-- START Stored data --

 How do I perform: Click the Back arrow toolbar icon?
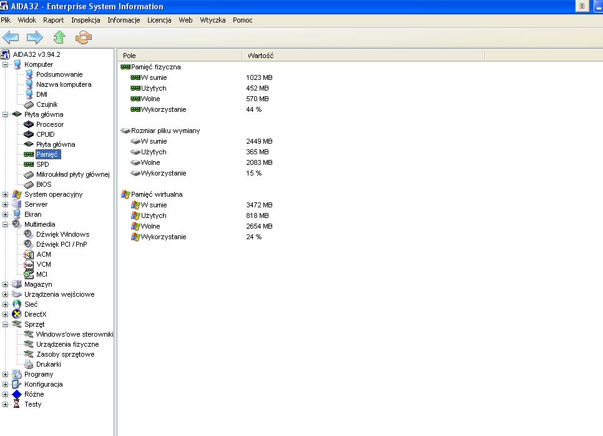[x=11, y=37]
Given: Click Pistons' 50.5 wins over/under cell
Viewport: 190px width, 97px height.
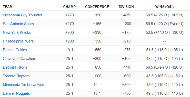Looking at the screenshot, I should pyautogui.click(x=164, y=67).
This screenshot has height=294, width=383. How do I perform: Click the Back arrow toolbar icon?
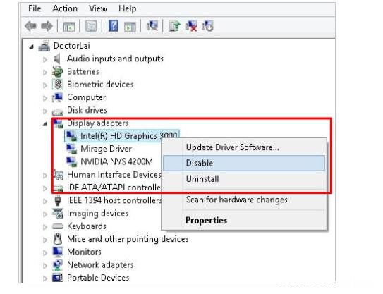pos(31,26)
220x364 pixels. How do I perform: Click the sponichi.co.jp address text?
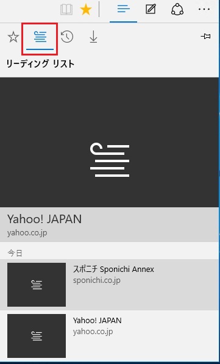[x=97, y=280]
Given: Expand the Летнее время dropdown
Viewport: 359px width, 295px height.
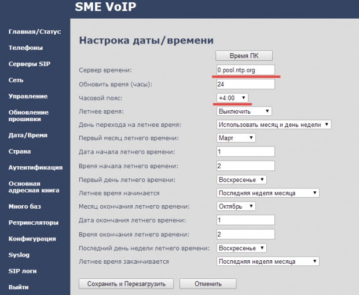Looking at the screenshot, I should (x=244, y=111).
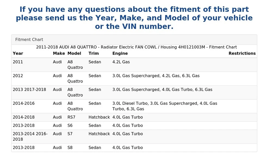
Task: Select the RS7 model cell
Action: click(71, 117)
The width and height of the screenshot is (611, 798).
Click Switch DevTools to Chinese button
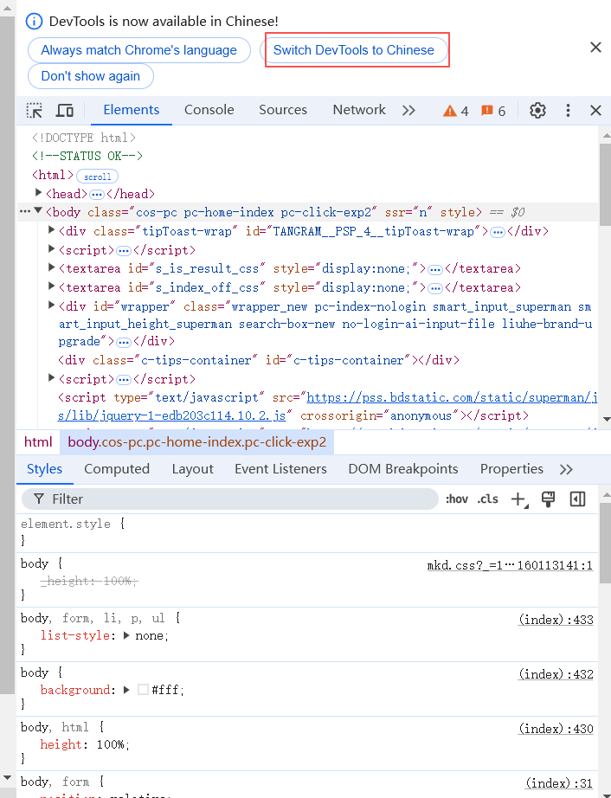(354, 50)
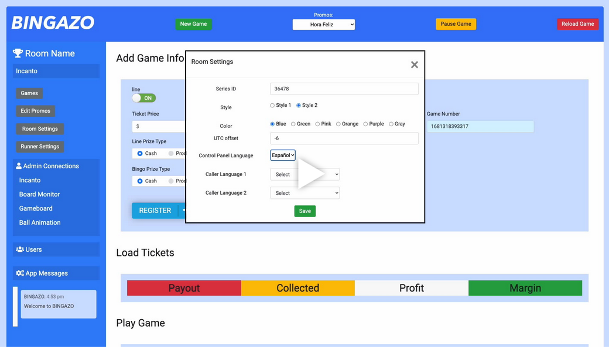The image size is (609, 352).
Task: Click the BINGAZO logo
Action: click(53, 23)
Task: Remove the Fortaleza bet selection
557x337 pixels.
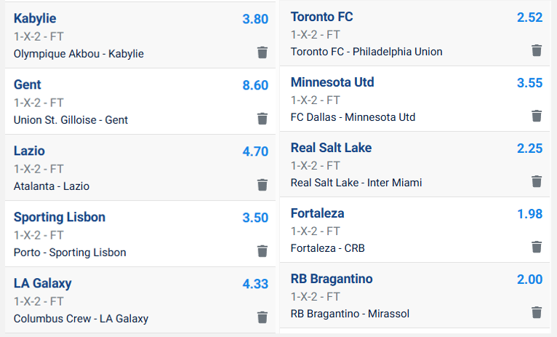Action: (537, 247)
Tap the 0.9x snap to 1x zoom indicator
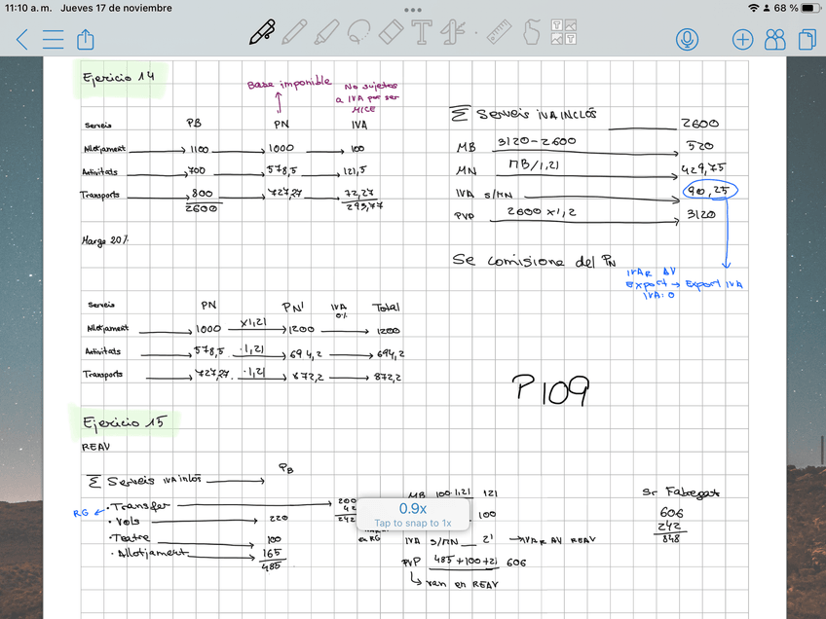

-- END Stored data --
-- START Stored data --

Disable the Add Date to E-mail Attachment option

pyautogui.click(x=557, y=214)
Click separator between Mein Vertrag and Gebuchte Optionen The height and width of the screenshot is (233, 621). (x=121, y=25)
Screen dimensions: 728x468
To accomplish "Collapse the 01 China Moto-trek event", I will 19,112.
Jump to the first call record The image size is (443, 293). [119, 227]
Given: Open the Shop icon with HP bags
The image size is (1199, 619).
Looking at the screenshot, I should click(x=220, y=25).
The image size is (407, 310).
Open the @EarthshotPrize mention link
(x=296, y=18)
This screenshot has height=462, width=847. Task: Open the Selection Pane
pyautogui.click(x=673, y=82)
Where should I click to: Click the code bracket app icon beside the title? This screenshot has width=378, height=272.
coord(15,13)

-- END Stored data --
-- START Stored data --

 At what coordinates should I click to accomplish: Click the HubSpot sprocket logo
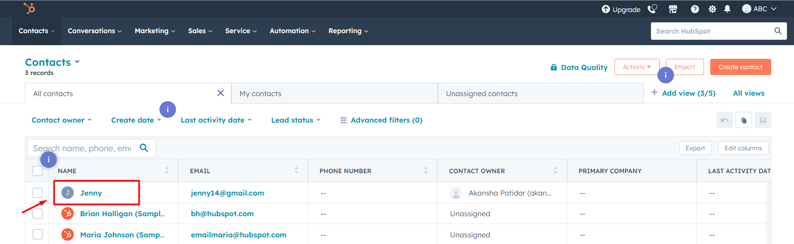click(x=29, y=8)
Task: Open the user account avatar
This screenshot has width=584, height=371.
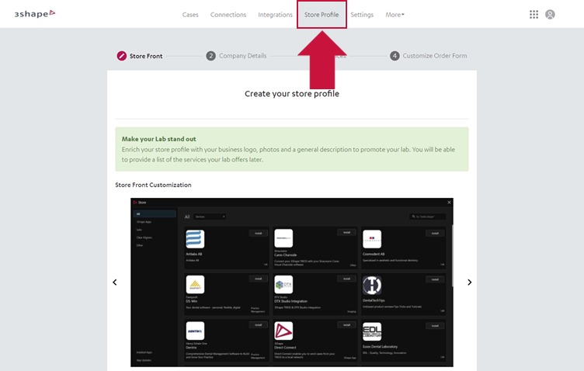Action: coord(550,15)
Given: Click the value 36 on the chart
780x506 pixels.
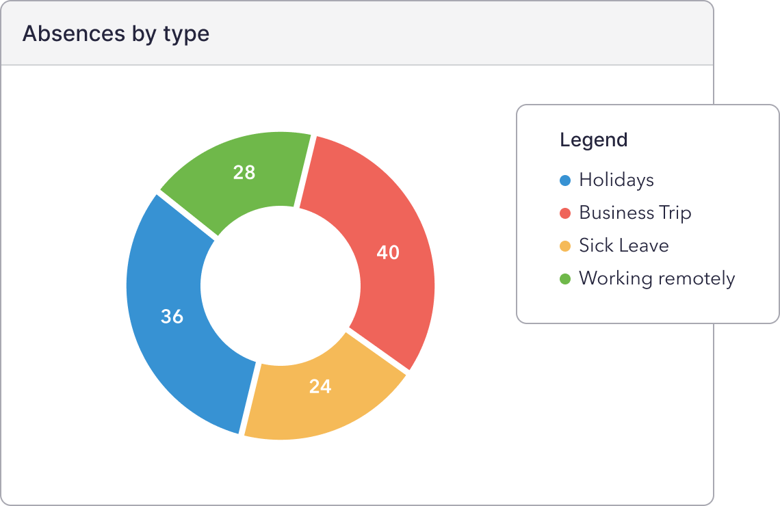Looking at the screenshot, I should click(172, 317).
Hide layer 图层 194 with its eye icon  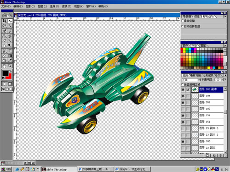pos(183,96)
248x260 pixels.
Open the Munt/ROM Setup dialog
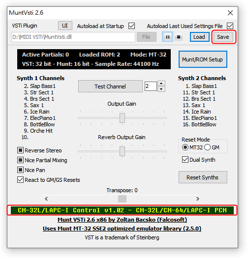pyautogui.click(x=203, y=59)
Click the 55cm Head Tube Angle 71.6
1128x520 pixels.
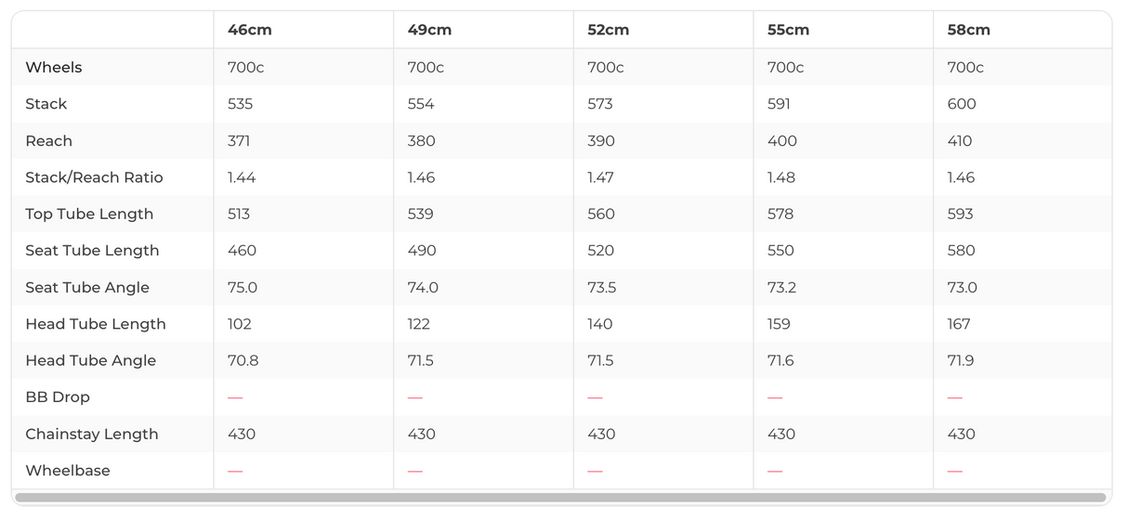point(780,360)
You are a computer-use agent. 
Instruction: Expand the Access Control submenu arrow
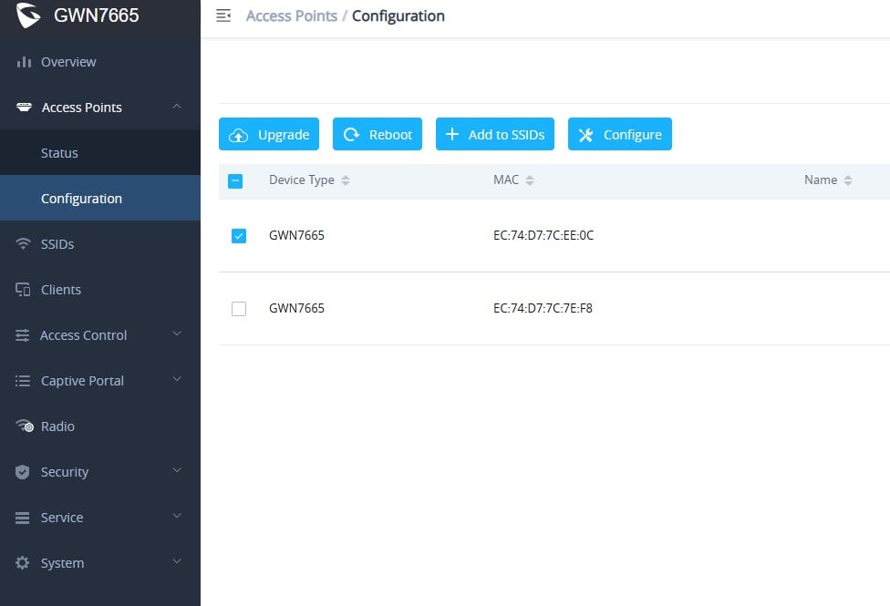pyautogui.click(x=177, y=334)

-- END Stored data --

Task to carry out - Convert the lines between the one holding "Screen dimensions: 728x468" and the one holding "pyautogui.click(x=673, y=82)", inclusive, into a JSON list of strings with one string per line and any blank lines left out.

Output below -
[
  "Screen dimensions: 728x468",
  "To accomplish \"Collapse the 01 China Moto-trek event\", I will 19,112.",
  "Jump to the first call record The image size is (443, 293). [119, 227]",
  "Given: Open the Shop icon with HP bags",
  "The image size is (1199, 619).",
  "Looking at the screenshot, I should click(x=220, y=25).",
  "The image size is (407, 310).",
  "Open the @EarthshotPrize mention link",
  "(x=296, y=18)",
  "This screenshot has height=462, width=847. Task: Open the Selection Pane",
  "pyautogui.click(x=673, y=82)"
]